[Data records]
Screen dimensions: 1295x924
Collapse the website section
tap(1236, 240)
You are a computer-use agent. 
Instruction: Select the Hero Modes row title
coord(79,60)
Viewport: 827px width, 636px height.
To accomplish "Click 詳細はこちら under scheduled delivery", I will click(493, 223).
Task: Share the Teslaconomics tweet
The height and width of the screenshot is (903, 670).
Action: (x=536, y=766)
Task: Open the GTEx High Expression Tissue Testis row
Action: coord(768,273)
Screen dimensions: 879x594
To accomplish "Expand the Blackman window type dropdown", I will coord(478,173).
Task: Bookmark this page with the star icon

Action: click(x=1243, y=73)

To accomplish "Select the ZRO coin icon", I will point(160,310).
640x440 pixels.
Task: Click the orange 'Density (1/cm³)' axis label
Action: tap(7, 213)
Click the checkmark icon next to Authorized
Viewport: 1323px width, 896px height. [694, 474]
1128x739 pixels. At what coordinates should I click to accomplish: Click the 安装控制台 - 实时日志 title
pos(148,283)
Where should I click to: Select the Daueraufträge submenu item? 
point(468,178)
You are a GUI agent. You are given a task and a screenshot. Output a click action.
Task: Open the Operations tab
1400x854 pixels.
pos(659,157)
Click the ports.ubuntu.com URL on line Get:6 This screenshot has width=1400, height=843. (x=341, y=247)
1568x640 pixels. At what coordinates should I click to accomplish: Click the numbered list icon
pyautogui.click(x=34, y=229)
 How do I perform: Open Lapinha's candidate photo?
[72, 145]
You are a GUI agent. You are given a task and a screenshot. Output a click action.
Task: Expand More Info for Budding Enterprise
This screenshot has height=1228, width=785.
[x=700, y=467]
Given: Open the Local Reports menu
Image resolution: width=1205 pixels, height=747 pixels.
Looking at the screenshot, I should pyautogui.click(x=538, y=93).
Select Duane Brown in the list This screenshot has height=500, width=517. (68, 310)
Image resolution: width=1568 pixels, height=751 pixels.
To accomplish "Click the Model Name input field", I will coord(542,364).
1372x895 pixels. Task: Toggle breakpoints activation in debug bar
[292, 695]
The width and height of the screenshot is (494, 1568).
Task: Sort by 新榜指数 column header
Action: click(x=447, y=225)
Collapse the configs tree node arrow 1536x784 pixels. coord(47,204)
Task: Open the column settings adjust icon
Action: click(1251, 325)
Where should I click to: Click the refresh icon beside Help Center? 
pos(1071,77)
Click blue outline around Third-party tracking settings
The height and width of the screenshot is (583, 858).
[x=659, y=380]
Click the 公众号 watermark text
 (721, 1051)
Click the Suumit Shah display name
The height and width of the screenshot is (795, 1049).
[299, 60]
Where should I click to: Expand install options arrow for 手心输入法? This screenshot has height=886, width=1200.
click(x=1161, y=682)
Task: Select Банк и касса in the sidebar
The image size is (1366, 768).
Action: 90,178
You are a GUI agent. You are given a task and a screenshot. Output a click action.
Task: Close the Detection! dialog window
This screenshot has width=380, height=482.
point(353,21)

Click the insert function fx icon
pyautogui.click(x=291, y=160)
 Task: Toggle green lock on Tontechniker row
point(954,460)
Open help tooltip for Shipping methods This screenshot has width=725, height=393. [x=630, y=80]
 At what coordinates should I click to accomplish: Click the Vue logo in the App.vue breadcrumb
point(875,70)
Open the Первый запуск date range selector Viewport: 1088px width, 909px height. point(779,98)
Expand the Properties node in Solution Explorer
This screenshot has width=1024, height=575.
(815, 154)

■ TASK DIRECTIONS
Pick out each line of the records that contains the string "list" and copy those lines.

■ WORKED SOLUTION
1568x640 pixels. At what coordinates should I click to accomplish: Click the numbered list icon
Select Duane Brown in the list This screenshot has height=500, width=517. (68, 310)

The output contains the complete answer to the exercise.